Using SAS for Windows
This document outlines how you get "up and running" in SAS Version 8 for Windows. It is assumed that you are familiar with the Windows 95/98/NT or 2000 environment. Anyone who has not been exposed to Windows (can there be such a person?) is advised to register for one of the introductory sessions offered by the Social Science Computing Lab or by ITS.
Editing in SAS
All of the normal editing key sequences used in Windows can be used in SAS. Thus, for example, in the Program Editor window, Ctrl-X, Ctrl-C, and Ctrl-V are use for cutting, copying and pasting. The Windows clipboard is also available for copying information between SAS and any other Windows application. Those who prefer to use their mouse over the keyboard can also use the Menu Bar which conforms with the Windows standard. Two especially useful key sequences are Ctrl-E and F3. Ctrl-E will empty any window of its current contents. This is especially useful in the Program Editor when you want to start a fresh program, or in the output window when you don't want the output from several procedures to run-on. The F3 key is equivalent to the running figure button on the Tool Bar and is used to "run" your SAS program.

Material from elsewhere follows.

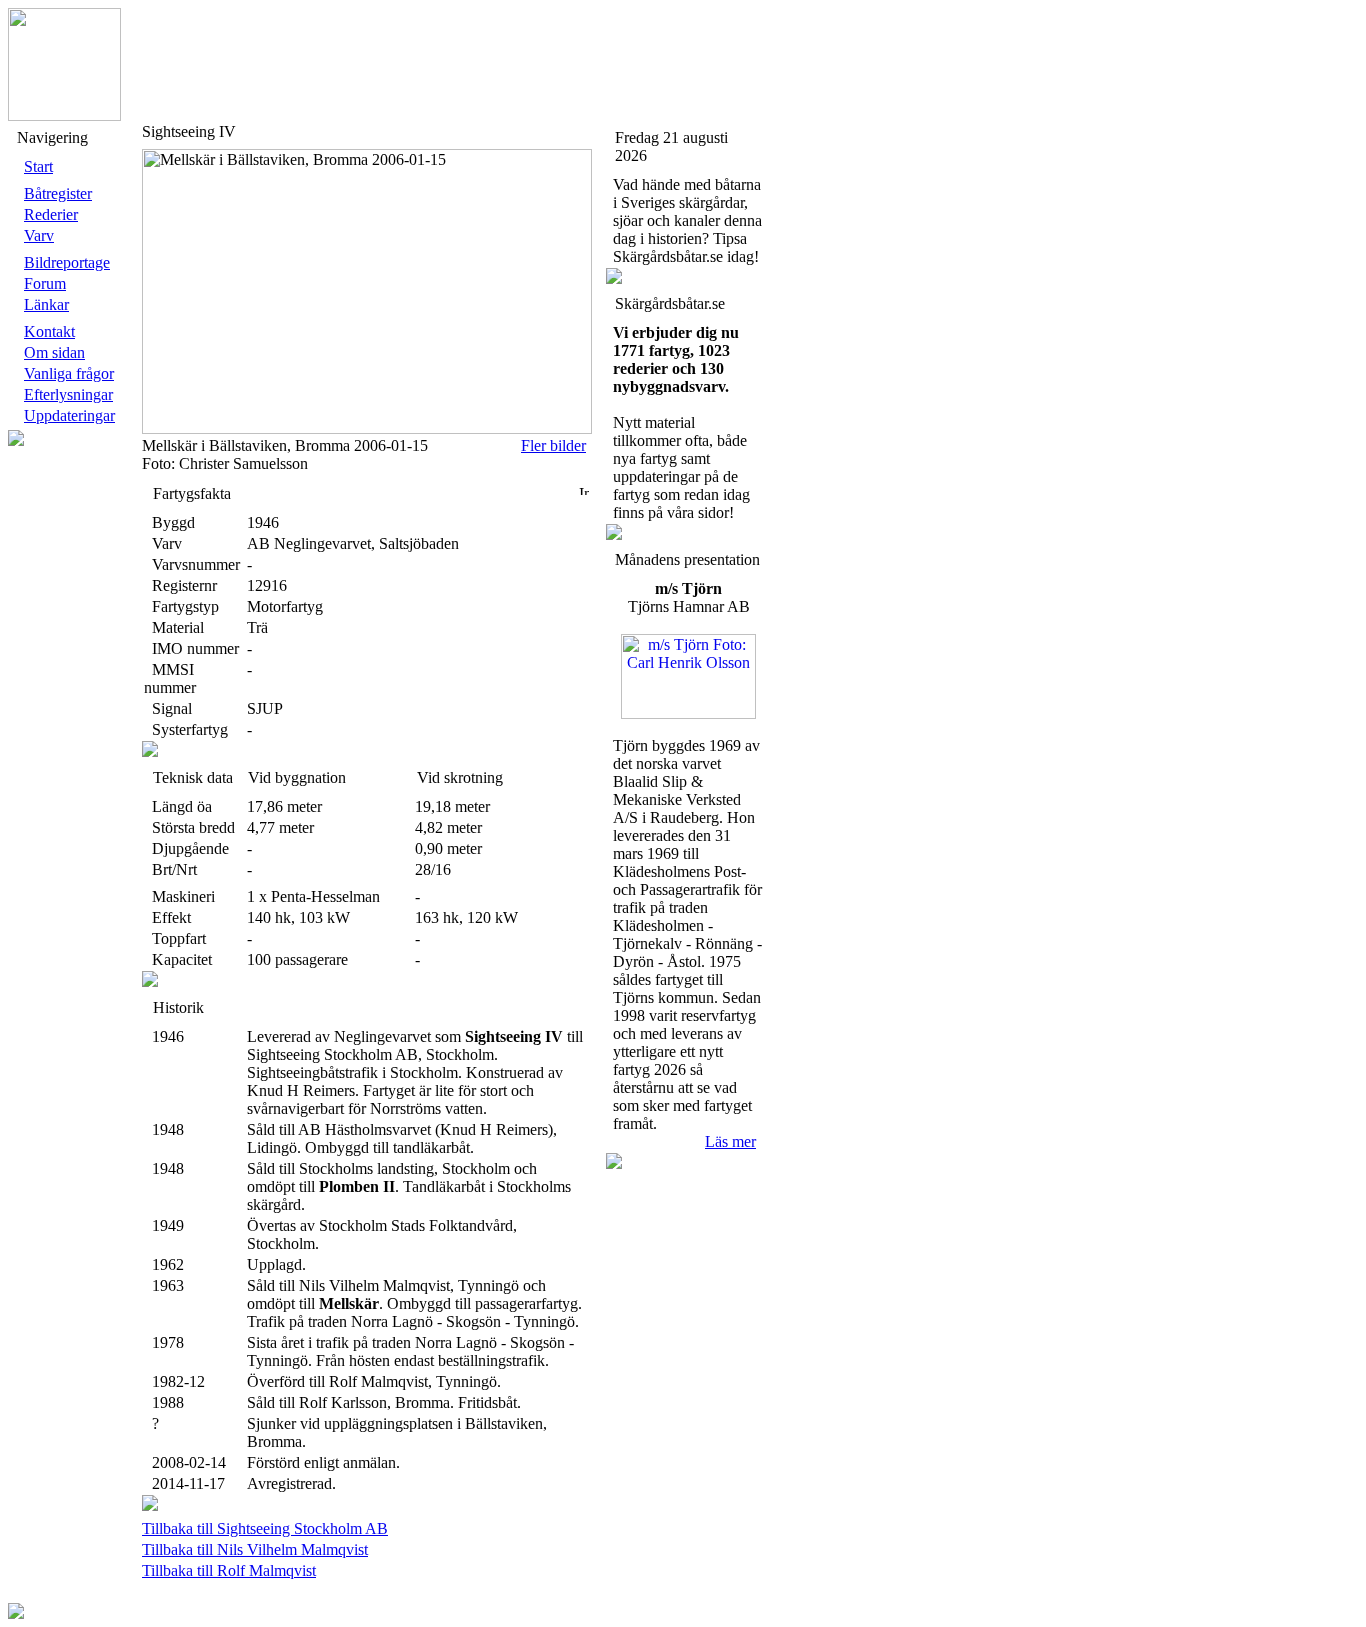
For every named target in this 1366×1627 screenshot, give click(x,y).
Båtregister (58, 193)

Although many people find the messages to be cryptic, you might find the Help button to be useful on occasion. I have found Help to be most useful for those situations where you know what you are doing but have forgotten the exact set of commands or available options.
Getting Help in SAS
There are many sources of help within the SAS system. Some of this may be accessed by clicking on "Help" on the SAS menu bar as illustrated below. If you are new to the SAS system, selecting "Getting Started with SAS Software" provides a short but useful tutorial.
Once you are familiar with SAS, the primary source of help is located under the "SAS System Help" selection.
UWO has not obtained a site license for the on-line tutorials, so most of the other selections are not fully operational.
A Sample Encounter
Once SAS is loaded, ensure that the Program Editor window is the active one by clicking on it. Enter the following lines:
TITLE 'My first SAS run'; OPTIONS ls=65; DATA popstuff; INPUTcountry $ TFR CMR; CARDS; Albania 2.850 39.6 Bahamas 2.132 30.6 CzechRep 1.900 12.3 Ecuador 3.500 57.6 France 1.780 9.3 Guyana 2.643 62.0 Kenya 5.350 102.4 Liberia 6.200 212.0 Libya 6.390 83.4 Luxembog 1.650 10.7 Namibia 5.400 85.8 NewZelnd 2.120 9.3 Pakistan 5.600 135.5 SriLanka 2.480 21.6 Trinidad 2.750 18.2 Venezuel 3.600 39.2 ; RUN; PROC PRINT data=popstuff; RUN;
Now press F3 or click the Submit button (the running figure) on the Tool Bar. You should see your data printed in the Output window.
Clear (Ctrl-E) the Program Editor window and type the following lines.
PROC MEANS data=popstuff; VAR tfr crm; RUN;
Press F3 again. You should see more results in the output window.
Saving and Printing Stuff
Anything in that appears your windows can be saved in the same fashion you would save it in any other Windows application. For example, if you want to save your output, make the Output window the 'active' one (by clicking on it if necessary). Click on File, then click on Save As. Give the file a name (say, grades.out) and select the appropriate directory where you want it to reside. Since you are using a public terminal, it might be a good idea to bring your own diskette and put everything on your A: drive. Our programs in this class will be small so it will not normally be necessary to save anything on the hard drive.
Your program can also be saved by making the Program Editor window the active one and following a similar procedure. You might want to give your program a similar name (such as grades.sas).